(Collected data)

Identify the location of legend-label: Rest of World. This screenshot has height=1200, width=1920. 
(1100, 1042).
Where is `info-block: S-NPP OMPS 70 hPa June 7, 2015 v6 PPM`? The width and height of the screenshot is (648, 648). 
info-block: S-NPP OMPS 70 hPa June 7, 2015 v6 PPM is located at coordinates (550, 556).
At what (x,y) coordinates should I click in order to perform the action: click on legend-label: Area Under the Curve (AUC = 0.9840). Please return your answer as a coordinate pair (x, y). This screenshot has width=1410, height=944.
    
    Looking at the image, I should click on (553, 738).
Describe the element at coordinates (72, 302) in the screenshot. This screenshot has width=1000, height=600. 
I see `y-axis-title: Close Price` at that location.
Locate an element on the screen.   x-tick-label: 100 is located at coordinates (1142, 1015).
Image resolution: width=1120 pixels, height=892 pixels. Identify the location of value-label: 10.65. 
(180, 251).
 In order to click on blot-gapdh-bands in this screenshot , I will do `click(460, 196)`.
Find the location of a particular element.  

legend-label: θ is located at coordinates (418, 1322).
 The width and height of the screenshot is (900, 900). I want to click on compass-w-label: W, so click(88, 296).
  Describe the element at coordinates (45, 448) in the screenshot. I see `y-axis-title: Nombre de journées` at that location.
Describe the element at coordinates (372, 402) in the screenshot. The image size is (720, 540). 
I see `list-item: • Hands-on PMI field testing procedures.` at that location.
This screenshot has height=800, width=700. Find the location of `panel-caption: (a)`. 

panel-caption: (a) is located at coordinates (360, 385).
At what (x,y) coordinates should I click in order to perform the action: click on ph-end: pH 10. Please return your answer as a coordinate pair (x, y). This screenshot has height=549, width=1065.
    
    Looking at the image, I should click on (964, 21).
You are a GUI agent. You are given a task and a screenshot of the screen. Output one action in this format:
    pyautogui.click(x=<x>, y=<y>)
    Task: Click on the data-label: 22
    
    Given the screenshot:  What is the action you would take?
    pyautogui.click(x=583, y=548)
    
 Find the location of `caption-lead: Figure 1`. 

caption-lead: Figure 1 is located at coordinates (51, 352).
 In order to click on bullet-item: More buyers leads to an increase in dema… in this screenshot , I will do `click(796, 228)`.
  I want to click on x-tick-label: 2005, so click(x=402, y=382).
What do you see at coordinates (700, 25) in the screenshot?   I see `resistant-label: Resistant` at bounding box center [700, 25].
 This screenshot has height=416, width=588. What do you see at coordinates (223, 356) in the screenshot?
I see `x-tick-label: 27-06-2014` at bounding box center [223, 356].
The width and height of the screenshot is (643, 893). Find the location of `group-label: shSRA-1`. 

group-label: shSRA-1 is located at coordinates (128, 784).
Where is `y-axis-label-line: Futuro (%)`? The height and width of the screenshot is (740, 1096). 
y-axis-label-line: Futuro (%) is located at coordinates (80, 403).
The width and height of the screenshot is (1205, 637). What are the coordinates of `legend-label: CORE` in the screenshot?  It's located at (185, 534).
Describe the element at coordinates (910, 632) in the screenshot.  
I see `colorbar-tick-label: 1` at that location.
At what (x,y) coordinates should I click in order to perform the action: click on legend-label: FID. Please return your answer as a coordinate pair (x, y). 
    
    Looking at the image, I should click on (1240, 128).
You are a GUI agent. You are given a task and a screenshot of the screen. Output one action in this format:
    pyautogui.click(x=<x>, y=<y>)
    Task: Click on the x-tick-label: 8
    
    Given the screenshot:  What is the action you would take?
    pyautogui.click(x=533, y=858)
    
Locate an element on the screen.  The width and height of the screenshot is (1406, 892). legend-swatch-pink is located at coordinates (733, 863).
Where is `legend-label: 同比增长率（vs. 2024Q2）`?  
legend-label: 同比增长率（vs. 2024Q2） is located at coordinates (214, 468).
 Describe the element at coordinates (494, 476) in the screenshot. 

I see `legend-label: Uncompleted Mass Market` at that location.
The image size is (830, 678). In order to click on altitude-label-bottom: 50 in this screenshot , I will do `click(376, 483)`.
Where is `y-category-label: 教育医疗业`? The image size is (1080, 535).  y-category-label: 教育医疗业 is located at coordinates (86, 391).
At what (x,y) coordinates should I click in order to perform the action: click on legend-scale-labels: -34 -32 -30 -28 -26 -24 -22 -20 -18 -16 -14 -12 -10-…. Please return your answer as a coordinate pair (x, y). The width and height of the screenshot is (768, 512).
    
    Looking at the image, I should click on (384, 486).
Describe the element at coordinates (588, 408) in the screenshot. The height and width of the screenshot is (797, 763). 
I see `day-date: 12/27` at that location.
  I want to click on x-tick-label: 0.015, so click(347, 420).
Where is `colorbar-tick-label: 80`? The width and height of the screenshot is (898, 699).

» **WHAT TO DO**:
Copy the entries above word for word, starting at the line that contains "Describe the element at coordinates (494, 476)" and ending after the line that contains "The image size is (830, 678).".

» **COMPLETED TASK**:
 Describe the element at coordinates (494, 476) in the screenshot. 

I see `legend-label: Uncompleted Mass Market` at that location.
The image size is (830, 678). In order to click on altitude-label-bottom: 50 in this screenshot , I will do `click(376, 483)`.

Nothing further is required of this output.